**READING PASSAGE:**
DOJ took notes of Trump’s efforts to subvert 2020 result

NY Times reports on notes that Richard P. Donaghue, a DOJ deputy to Acting AG Jeffrey A. Rosen, took of a conversation with then-president Trump. DOJ has turned these notes over to the House Oversight and Reform Committee. According to the Times, the notes include Donaghue telling Trump: “Much of the info you’re getting is false.” Also: “We look at allegations but they don’t pan out,” Trump was told according to the notes.

These notes further support the point that anytime Trump has claimed that the election was stolen from him since learning from the Justice Department, including Bill Barr and his successor, that these claims were baseless, Trump is making statements in reckless disregard of the truth and thus acting outside the protection of the First Amendment. This point may be relevant for civil litigation against Trump, as well as others (like Mike Lindell), but it’s also potentially relevant to possible criminal exposure from repeated reckless falsehoods. Garrison v. Lousiana, 379 U.S. 64 (1964), applied the same “reckless disregard” standard to criminal prosecutions that New York Times v. Sullivan developed for civil litigation. Although the “stolen valor” case (Alvarez) holds that Congress or a state legislature must have a reason to criminalize speech in order for the “reckless disregard” standard to apply, Alvarez recognized both defamation and fraud as longstanding appropriate bases for holding speech to the “reckless disregard” standard. To the extent that Trump, Lindell, and others think that their reckless repetition of disinformation about the 2020 election is protected by the First Amendment, they may be much more vulnerable to liability (both civil and criminal) than they realize.

**DATA:**
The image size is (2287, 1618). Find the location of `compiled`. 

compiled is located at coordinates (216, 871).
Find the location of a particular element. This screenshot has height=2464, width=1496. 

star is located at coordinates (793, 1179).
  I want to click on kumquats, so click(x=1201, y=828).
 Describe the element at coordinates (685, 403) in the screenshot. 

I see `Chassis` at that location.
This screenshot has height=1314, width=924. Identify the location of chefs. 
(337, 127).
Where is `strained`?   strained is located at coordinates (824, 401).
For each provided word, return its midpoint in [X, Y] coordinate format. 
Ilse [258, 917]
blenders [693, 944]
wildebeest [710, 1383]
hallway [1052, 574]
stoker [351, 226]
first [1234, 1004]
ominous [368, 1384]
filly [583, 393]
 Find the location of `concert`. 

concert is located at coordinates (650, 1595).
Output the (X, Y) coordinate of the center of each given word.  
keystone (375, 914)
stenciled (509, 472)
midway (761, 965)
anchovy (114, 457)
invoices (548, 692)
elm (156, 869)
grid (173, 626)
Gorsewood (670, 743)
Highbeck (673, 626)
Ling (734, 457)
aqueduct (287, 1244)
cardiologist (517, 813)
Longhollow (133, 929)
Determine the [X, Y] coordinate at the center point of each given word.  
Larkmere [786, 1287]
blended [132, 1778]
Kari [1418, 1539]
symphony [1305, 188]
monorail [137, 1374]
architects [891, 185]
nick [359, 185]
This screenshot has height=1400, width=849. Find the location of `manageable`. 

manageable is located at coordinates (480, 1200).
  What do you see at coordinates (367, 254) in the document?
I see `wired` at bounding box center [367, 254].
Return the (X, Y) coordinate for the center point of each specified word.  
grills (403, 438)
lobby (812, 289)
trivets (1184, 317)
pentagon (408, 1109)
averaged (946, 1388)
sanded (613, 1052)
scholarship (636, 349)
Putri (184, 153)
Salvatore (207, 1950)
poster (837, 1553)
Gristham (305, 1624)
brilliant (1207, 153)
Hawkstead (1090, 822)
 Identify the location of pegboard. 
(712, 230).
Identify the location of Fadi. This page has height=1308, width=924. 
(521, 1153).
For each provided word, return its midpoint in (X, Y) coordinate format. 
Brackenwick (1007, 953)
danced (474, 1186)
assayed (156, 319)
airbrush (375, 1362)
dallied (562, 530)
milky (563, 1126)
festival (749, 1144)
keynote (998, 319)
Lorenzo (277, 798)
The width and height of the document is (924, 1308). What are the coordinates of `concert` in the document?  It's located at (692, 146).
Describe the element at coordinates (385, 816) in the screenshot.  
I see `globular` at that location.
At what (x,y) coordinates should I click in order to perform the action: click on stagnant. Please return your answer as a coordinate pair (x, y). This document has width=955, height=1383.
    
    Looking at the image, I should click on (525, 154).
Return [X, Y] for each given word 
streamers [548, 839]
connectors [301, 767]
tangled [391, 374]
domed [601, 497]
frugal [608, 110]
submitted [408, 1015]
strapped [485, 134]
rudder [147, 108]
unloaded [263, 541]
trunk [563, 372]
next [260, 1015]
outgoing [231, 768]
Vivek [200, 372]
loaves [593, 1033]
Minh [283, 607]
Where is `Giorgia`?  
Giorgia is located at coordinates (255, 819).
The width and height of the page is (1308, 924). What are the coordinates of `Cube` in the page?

**ASSIGNMENT:**
Print the part of the DOJ notes article above starting at "NY Times reports" and ending at "to the notes.", word for word.

**RESULT BELOW:**
NY Times reports on notes that Richard P. Donaghue, a DOJ deputy to Acting AG Jeffrey A. Rosen, took of a conversation with then-president Trump. DOJ has turned these notes over to the House Oversight and Reform Committee. According to the Times, the notes include Donaghue telling Trump: “Much of the info you’re getting is false.” Also: “We look at allegations but they don’t pan out,” Trump was told according to the notes.